JLN Holdings Inc., the name suggested by Due Diligence, may not be a welcome addition to the companies listed on the Philippine Stock Exchange for obvious reason: Janet Lim Napoles, the majority stockholder, is facing a court suit for illegal detention and her bank accounts have been ordered frozen by the Court of Appeals.
Assuming that JLN Holdings has already been registered with the Securities and Exchange Commission (SEC), it might not make it to the PSE board because it is not at all qualified for listing. Still, it could become a public company and at the same time listed on the exchange without undertaking an initial public offering (IPO) of shares.
If Napoles really wants to, like any other businessman, she could make her company public not necessarily by IPO but by backdoor listing.
A number of companies have gained entry to the exchange through the backdoor. They did this by buying out the majority stockholders and by tendering to buy out the public of their holdings, which, per the market’s rule, represent at least 10 percent of outstanding shares.
Will the PSE allow Napoles to take JLN Holdings public via the backdoor? Why not? If it has allowed others to take their companies public this way, there is no way it would apply the rule differently to Napoles and her company.
Let us forget about the hassles. Having taken over a listed company, it’s time for Napoles to rename it JLN Holdings Inc. with her as majority stockholder and the public stockholders of the listed company she has taken over as her partners.
Napoles’ corporate lawyers, who may have exerted extra efforts in buying a listed company, know well how to proceed from here. They could, as suggested earlier, implement the earlier plan of making JLN Holdings a true public company by making the public Napoles’s joint venture partner, which would make them owners of 50 percent of outstanding shares.
To reduce her holdings, which originally represent 100 percent, Napoles should sell more shares to the existing public stockholders and other investors who are in no way related to her.
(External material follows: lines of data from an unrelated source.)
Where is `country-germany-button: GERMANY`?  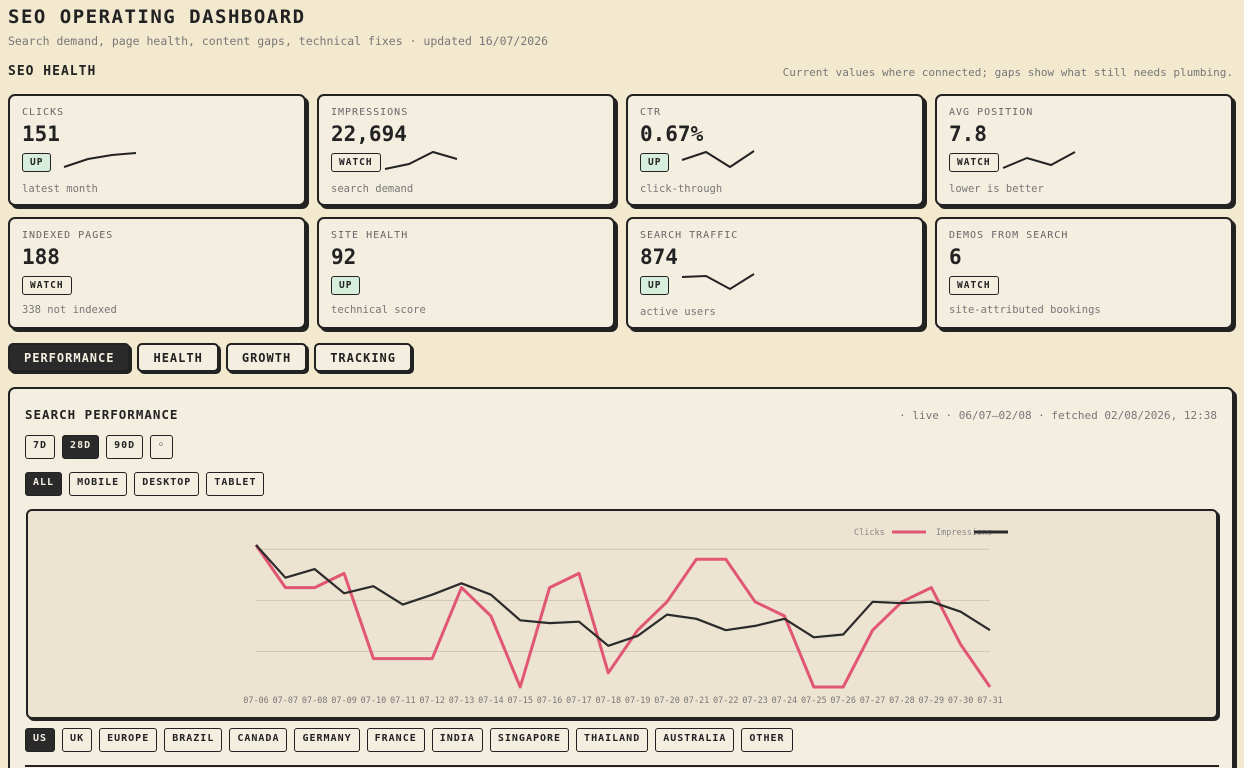 country-germany-button: GERMANY is located at coordinates (327, 740).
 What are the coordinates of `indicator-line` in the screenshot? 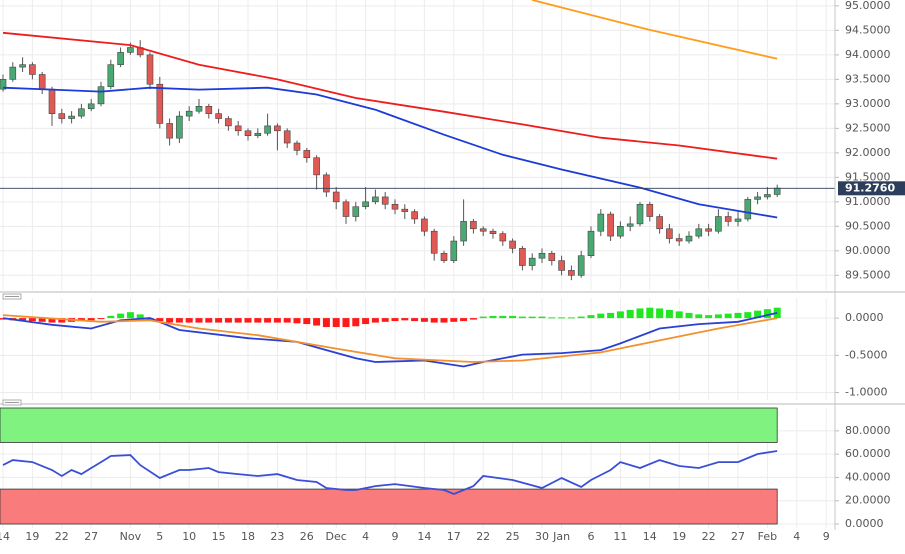 It's located at (390, 472).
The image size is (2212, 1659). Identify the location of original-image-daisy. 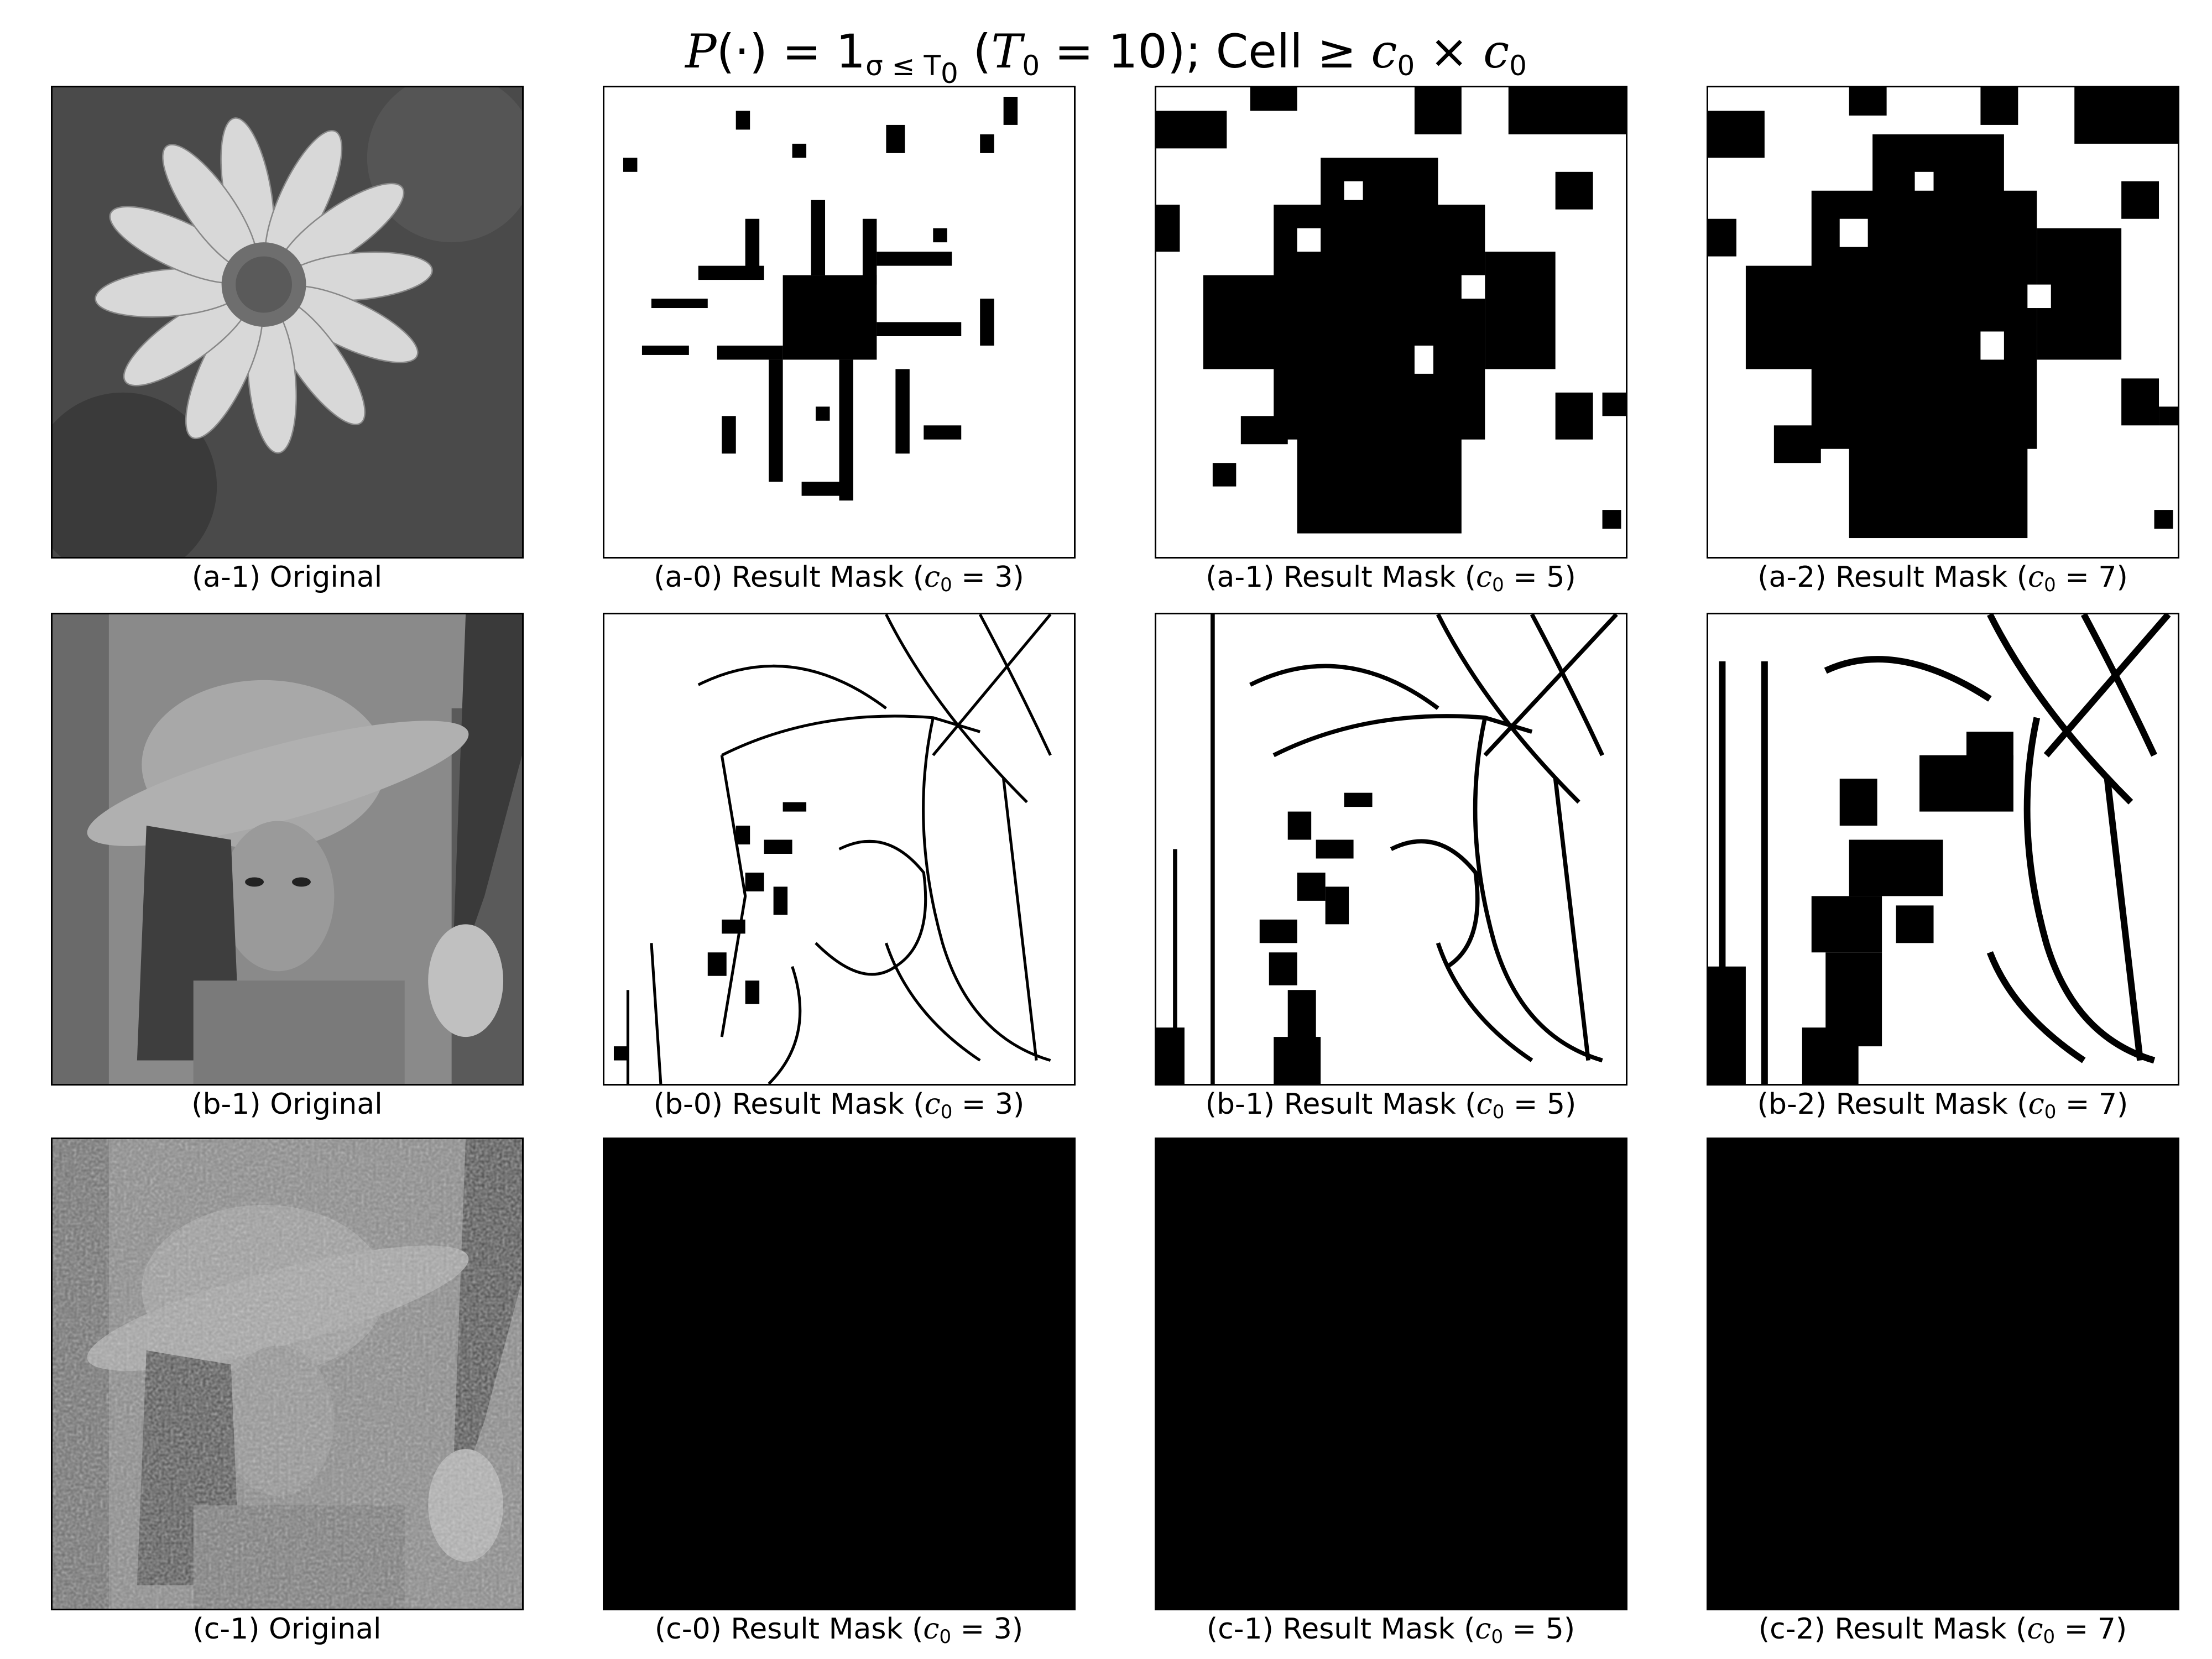
(288, 323).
She could even give away shares for free by donating to charitable institutions to dilute her ownership to 50 percent.
How about the executive officers of JLN Holdings? With Napoles in jail, who could take her place as president and chief executive officer?
Napoles should leave everything to the corporate lawyers. She could, in fact, choose 11 of the law firm’s partners to compose the board of directors who would then elect the chairman. Having put everything in place—from forming JLN Holdings to listing via the backdoor—she would be out of the picture.
Her worries over her businesses would be finally over.
How certain would Napoles be of the efficiency of the lawyers?
Don’t forget Edwin Lacierda, who would remain in his post as executive vice president and corporate information officer (CIO), who would be her eyes and ears inside JLN Holdings.
In addition, he would be busy explaining to the PSE and the Securities and Exchange Commission the sudden 50-percent rise or fall of the price of JLN shares, which would be easy for Lacierda to do.
As JLN Holdings CIO, Lacierda would bring with him his experience in lying for Malacañang’s temporary occupant. Lacierda had once told journalists that the President had nothing to do anymore with Hacienda Luisita Inc., since the chief executive sold his 1-percent stake in the company.
Due Diligencer’s research showed Lacierda lying. How could the President sell what he did not own; he was never a stockholder of Hacienda Luisita.
With his Malacañang orientation, Lacierda would be in good company even in the private sector. He need not fear dealing with the public in explaining the “unusual” surge and plunge of JLN Holdings. He would learn from his counterparts in other listed companies who could even share with him the pro forma regulatory explanation that makes the insiders last to know the reason for a stock’s unusual behavior during a particular session.
The explanation should sound familiar to Lacierda. Listed companies’ CIOs and other executives tasked to explain their stock’s “unusual” performance lie to protect insiders, who are the top brass, from SEC investigation for potential insider trading.